◆ **Request**:
In the listing below, change each "Contact Us" to "Reach Us" and reproduce every other line without alteration.
────────────────────────────────────────
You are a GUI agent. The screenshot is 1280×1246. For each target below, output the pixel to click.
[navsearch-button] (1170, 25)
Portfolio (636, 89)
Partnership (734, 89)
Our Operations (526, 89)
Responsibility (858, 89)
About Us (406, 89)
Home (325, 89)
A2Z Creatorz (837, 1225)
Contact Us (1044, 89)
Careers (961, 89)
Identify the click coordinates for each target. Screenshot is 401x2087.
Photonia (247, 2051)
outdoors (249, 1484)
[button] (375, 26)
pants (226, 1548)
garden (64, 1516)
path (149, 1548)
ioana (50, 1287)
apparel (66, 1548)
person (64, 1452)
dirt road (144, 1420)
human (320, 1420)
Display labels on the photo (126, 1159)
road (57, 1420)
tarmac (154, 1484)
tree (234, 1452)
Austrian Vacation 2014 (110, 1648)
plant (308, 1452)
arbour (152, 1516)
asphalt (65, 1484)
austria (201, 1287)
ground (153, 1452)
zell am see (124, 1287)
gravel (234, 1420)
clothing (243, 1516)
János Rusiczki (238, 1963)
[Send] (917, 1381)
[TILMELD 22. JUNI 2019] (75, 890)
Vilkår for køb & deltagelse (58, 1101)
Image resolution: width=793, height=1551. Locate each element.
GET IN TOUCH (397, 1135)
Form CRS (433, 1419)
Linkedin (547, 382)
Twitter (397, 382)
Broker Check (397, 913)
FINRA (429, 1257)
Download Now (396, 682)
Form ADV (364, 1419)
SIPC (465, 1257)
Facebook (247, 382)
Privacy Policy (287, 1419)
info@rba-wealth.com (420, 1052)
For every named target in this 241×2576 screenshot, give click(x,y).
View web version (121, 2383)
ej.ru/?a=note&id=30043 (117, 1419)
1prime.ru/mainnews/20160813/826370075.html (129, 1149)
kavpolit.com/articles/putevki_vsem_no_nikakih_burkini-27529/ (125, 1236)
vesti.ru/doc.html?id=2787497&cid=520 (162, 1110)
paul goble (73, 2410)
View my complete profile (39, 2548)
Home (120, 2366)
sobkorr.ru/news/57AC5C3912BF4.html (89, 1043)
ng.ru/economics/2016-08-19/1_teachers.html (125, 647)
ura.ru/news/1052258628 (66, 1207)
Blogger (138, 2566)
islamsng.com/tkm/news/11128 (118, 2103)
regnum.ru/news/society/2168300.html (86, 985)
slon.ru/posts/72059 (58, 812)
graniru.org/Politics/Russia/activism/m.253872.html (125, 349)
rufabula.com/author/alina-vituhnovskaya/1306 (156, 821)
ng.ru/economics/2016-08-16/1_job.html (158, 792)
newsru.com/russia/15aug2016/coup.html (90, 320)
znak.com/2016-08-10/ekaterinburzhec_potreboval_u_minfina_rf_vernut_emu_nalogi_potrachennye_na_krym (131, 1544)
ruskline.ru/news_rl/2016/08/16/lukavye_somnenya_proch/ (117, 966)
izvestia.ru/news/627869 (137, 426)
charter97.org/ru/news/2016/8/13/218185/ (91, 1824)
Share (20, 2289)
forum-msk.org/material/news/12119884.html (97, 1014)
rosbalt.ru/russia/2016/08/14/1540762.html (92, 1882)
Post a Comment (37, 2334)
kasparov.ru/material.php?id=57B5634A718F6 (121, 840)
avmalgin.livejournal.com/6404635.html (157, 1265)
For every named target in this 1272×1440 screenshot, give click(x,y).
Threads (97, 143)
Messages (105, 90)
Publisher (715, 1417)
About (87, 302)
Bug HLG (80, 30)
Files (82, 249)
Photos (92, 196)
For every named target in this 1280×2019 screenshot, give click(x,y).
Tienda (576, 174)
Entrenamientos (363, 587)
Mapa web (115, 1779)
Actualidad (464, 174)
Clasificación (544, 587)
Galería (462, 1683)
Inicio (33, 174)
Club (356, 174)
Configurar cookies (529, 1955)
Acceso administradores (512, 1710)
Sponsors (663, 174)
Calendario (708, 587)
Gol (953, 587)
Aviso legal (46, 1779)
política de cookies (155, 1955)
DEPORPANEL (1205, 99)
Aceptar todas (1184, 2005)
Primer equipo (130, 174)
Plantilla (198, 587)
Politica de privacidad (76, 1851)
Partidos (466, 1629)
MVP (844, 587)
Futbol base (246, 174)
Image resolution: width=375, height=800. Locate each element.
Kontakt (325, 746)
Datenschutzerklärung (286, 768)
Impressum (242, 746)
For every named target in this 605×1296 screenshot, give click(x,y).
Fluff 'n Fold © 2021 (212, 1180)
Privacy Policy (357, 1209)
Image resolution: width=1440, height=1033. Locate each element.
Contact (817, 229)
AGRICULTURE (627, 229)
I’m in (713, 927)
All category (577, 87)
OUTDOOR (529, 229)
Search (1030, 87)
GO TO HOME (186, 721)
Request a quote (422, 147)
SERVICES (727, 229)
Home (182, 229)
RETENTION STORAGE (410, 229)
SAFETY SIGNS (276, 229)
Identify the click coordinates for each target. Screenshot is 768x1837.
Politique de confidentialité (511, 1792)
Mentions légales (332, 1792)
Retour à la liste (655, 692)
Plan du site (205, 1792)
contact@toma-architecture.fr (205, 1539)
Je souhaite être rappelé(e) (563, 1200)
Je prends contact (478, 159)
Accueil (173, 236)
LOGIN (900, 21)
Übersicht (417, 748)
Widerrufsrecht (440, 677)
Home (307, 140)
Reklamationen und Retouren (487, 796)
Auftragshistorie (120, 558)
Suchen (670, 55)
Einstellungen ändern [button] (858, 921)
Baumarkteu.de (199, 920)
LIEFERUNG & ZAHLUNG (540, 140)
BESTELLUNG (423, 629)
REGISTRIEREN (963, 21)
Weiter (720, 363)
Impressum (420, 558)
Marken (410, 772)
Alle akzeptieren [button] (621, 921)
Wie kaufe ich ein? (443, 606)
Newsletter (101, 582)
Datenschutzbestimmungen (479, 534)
────────────────────────────────────────
◆ **Worked solution**:
You are a GUI agent. The screenshot is 1280×1246. For each target below, output the pixel to click.
[navsearch-button] (1170, 25)
Portfolio (636, 89)
Partnership (734, 89)
Our Operations (526, 89)
Responsibility (858, 89)
About Us (406, 89)
Home (325, 89)
A2Z Creatorz (837, 1225)
Reach Us (1044, 89)
Careers (961, 89)
Identify the click coordinates for each target. Screenshot is 401x2087.
Photonia (247, 2051)
outdoors (249, 1484)
[button] (375, 26)
pants (226, 1548)
garden (64, 1516)
path (149, 1548)
ioana (50, 1287)
apparel (66, 1548)
person (64, 1452)
dirt road (144, 1420)
human (320, 1420)
Display labels on the photo (126, 1159)
road (57, 1420)
tarmac (154, 1484)
tree (234, 1452)
Austrian Vacation 2014 (110, 1648)
plant (308, 1452)
arbour (152, 1516)
asphalt (65, 1484)
austria (201, 1287)
ground (153, 1452)
zell am see (124, 1287)
gravel (234, 1420)
clothing (243, 1516)
János Rusiczki (238, 1963)
[Send] (917, 1381)
[TILMELD 22. JUNI 2019] (75, 890)
Vilkår for køb & deltagelse (58, 1101)
Image resolution: width=793, height=1551. Locate each element.
GET IN TOUCH (397, 1135)
Form CRS (433, 1419)
Linkedin (547, 382)
Twitter (397, 382)
Broker Check (397, 913)
FINRA (429, 1257)
Download Now (396, 682)
Form ADV (364, 1419)
SIPC (465, 1257)
Facebook (247, 382)
Privacy Policy (287, 1419)
info@rba-wealth.com (420, 1052)
For every named target in this 241×2576 screenshot, give click(x,y).
View web version (121, 2383)
ej.ru/?a=note&id=30043 (117, 1419)
1prime.ru/mainnews/20160813/826370075.html (129, 1149)
kavpolit.com/articles/putevki_vsem_no_nikakih_burkini-27529/ (125, 1236)
vesti.ru/doc.html?id=2787497&cid=520 (162, 1110)
paul goble (73, 2410)
View my complete profile (39, 2548)
Home (120, 2366)
sobkorr.ru/news/57AC5C3912BF4.html (89, 1043)
ng.ru/economics/2016-08-19/1_teachers.html (125, 647)
ura.ru/news/1052258628 (66, 1207)
Blogger (138, 2566)
islamsng.com/tkm/news/11128 (118, 2103)
regnum.ru/news/society/2168300.html (86, 985)
slon.ru/posts/72059 (58, 812)
graniru.org/Politics/Russia/activism/m.253872.html (125, 349)
rufabula.com/author/alina-vituhnovskaya/1306 (156, 821)
ng.ru/economics/2016-08-16/1_job.html (158, 792)
newsru.com/russia/15aug2016/coup.html (90, 320)
znak.com/2016-08-10/ekaterinburzhec_potreboval_u_minfina_rf_vernut_emu_nalogi_potrachennye_na_krym (131, 1544)
ruskline.ru/news_rl/2016/08/16/lukavye_somnenya_proch/ (117, 966)
izvestia.ru/news/627869 (137, 426)
charter97.org/ru/news/2016/8/13/218185/ (91, 1824)
Share (20, 2289)
forum-msk.org/material/news/12119884.html (97, 1014)
rosbalt.ru/russia/2016/08/14/1540762.html (92, 1882)
Post a Comment (37, 2334)
kasparov.ru/material.php?id=57B5634A718F6 (121, 840)
avmalgin.livejournal.com/6404635.html (157, 1265)
For every named target in this 1272×1440 screenshot, give click(x,y).
Threads (97, 143)
Messages (105, 90)
Publisher (715, 1417)
About (87, 302)
Bug HLG (80, 30)
Files (82, 249)
Photos (92, 196)
For every named target in this 1280×2019 screenshot, give click(x,y).
Tienda (576, 174)
Entrenamientos (363, 587)
Mapa web (115, 1779)
Actualidad (464, 174)
Clasificación (544, 587)
Galería (462, 1683)
Inicio (33, 174)
Club (356, 174)
Configurar cookies (529, 1955)
Acceso administradores (512, 1710)
Sponsors (663, 174)
Calendario (708, 587)
Gol (953, 587)
Aviso legal (46, 1779)
política de cookies (155, 1955)
DEPORPANEL (1205, 99)
Aceptar todas (1184, 2005)
Primer equipo (130, 174)
Plantilla (198, 587)
Politica de privacidad (76, 1851)
Partidos (466, 1629)
MVP (844, 587)
Futbol base (246, 174)
Image resolution: width=375, height=800. Locate each element.
Kontakt (325, 746)
Datenschutzerklärung (286, 768)
Impressum (242, 746)
For every named target in this 605×1296 screenshot, give click(x,y).
Fluff 'n Fold © 2021 (212, 1180)
Privacy Policy (357, 1209)
Image resolution: width=1440, height=1033. Locate each element.
Contact (817, 229)
AGRICULTURE (627, 229)
I’m in (713, 927)
All category (577, 87)
OUTDOOR (529, 229)
Search (1030, 87)
GO TO HOME (186, 721)
Request a quote (422, 147)
SERVICES (727, 229)
Home (182, 229)
RETENTION STORAGE (410, 229)
SAFETY SIGNS (276, 229)
Identify the click coordinates for each target. Screenshot is 768x1837.
Politique de confidentialité (511, 1792)
Mentions légales (332, 1792)
Retour à la liste (655, 692)
Plan du site (205, 1792)
contact@toma-architecture.fr (205, 1539)
Je souhaite être rappelé(e) (563, 1200)
Je prends contact (478, 159)
Accueil (173, 236)
LOGIN (900, 21)
Übersicht (417, 748)
Widerrufsrecht (440, 677)
Home (307, 140)
Reklamationen und Retouren (487, 796)
Auftragshistorie (120, 558)
Suchen (670, 55)
Einstellungen ändern [button] (858, 921)
Baumarkteu.de (199, 920)
LIEFERUNG & ZAHLUNG (540, 140)
BESTELLUNG (423, 629)
REGISTRIEREN (963, 21)
Weiter (720, 363)
Impressum (420, 558)
Marken (410, 772)
Alle akzeptieren [button] (621, 921)
Wie kaufe ich ein? (443, 606)
Newsletter (101, 582)
Datenschutzbestimmungen (479, 534)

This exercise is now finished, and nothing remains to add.